Because the Hulk is the Perpetual Geek, stuck with the Cool Kids in the same school yard, pushed and picked around for his dorky glasses. He was made by Jack Kirby, a man who went through similar phases in his life and he is essentially the very personification of nerd rage.

He is a creature that seeks to tear at the Universe, wanting to vent the frustration of his audience. No wonder he didn’t work in his movies: the Hulk is a fantastic creature, like the perfect lover we conjure up in our dreams. He is impossible to exist and he speaks out only to a very select few. He’s not movie material. He’s actualized fantasy.

But what will the OverMan truly be? He can’t possibly be a thing as symbolic and simplified as our fictional Superhumans. After all, they only exist within the confines of their fictional universe and even then, they are relieved of repercussions and responsibility, existing in a world of their own.
If history has taught us anything, it’s that the collective masses of humanity exist in a duality of both conquest and responsibility. As our knowledge and capability of manipulating our environment grows, so does our understanding and responsibility toward it.

The OverMan, no matter how fantastic he may be, no matter how ideal his existence, will be burdened with duties of titanic proportions and perform follies and experience ills of unimaginable magnitude.

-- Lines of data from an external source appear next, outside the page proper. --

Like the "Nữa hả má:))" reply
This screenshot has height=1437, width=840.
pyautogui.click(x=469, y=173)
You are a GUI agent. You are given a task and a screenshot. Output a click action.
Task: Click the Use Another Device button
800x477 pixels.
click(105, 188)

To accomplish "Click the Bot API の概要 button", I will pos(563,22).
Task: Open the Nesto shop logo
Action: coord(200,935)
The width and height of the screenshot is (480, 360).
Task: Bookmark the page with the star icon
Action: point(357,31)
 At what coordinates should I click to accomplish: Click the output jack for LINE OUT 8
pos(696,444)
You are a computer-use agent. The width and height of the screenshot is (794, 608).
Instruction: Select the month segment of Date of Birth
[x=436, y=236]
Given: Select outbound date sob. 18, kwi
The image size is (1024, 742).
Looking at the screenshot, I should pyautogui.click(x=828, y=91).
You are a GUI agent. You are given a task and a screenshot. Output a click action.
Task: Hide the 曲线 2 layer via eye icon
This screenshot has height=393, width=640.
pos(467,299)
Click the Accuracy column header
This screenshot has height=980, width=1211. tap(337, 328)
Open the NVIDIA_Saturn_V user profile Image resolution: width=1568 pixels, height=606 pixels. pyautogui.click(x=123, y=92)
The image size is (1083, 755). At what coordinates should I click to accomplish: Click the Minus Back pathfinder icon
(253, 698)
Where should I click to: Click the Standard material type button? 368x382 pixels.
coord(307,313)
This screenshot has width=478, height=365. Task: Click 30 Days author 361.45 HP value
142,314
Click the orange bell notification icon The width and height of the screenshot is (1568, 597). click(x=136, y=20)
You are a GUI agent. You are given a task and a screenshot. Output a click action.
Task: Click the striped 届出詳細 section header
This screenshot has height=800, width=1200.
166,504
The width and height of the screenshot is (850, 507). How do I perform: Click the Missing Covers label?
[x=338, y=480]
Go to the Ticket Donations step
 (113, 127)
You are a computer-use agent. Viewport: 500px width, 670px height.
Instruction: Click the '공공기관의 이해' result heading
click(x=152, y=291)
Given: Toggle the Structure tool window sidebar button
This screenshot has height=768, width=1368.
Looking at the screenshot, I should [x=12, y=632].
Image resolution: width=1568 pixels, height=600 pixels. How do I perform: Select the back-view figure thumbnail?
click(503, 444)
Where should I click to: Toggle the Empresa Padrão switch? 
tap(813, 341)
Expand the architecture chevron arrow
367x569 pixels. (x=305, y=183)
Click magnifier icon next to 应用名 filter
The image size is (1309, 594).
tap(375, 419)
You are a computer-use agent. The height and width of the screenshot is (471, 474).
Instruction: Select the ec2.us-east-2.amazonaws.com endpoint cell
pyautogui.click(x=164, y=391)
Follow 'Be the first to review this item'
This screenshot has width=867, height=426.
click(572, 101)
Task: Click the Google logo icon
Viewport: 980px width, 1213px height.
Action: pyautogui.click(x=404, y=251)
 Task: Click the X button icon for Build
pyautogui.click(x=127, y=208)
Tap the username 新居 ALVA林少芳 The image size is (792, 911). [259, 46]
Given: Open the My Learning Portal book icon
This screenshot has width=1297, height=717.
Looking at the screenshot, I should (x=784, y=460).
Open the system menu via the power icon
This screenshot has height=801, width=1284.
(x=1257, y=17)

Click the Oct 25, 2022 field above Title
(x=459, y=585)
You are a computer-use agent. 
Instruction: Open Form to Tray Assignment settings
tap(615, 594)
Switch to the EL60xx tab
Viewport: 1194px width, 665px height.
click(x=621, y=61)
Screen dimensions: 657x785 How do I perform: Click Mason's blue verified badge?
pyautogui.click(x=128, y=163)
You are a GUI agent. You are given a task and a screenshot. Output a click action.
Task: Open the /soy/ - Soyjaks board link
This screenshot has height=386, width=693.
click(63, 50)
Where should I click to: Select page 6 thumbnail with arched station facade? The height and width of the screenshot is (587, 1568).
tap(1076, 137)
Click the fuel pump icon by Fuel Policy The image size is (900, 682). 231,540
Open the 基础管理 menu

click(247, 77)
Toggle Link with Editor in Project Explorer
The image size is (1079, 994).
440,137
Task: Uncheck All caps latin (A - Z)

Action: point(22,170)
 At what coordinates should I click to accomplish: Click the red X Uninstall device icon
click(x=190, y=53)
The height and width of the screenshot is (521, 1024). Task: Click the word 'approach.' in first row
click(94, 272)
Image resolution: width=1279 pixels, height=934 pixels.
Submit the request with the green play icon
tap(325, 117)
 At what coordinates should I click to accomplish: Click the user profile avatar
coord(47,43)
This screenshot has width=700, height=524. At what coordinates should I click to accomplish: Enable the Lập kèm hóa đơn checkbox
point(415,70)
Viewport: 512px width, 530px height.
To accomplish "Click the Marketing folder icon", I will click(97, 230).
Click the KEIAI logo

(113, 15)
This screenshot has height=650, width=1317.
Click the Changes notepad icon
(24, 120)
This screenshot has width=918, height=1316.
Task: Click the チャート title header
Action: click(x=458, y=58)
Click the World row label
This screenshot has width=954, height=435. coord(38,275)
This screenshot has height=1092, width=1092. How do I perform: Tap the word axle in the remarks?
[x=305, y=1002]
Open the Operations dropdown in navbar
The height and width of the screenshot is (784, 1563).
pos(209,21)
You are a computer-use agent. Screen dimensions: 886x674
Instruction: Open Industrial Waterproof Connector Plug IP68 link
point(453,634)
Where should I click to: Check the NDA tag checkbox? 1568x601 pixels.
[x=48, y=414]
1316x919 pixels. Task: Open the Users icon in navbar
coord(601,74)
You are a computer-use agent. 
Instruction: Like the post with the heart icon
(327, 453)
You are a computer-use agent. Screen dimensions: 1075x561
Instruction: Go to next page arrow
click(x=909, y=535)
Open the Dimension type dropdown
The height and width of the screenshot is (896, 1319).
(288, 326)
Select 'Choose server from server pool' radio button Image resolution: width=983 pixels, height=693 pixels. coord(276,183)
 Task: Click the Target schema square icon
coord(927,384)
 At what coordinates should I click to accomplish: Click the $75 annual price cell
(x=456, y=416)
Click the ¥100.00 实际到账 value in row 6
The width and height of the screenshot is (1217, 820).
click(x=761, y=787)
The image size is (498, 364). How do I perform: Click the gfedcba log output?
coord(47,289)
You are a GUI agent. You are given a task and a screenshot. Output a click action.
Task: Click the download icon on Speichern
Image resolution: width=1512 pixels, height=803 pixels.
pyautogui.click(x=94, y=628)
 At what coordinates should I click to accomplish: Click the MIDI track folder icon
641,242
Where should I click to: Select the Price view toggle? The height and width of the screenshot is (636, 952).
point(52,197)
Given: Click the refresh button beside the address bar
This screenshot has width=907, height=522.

The OverMan will be just like us. He may be able to fly unaided, but we’ll be no less human for it. 
It’s funny how this train of thought reminds me of the ideas of 17th century philosophers, who speculated on the chance of stumbling into a Heaven upon Earth. They too considered that when we inhabit Heaven, we will be free of our ills, of our terrors and our responsibilities. They called this earthly paradise Arcadia and they claimed it would be the future abode of men, who would become as gods.

 Giovanni Barbieri gave them the best possible answer: 

Even in the green pastures of Arcadia, you will find death, o man.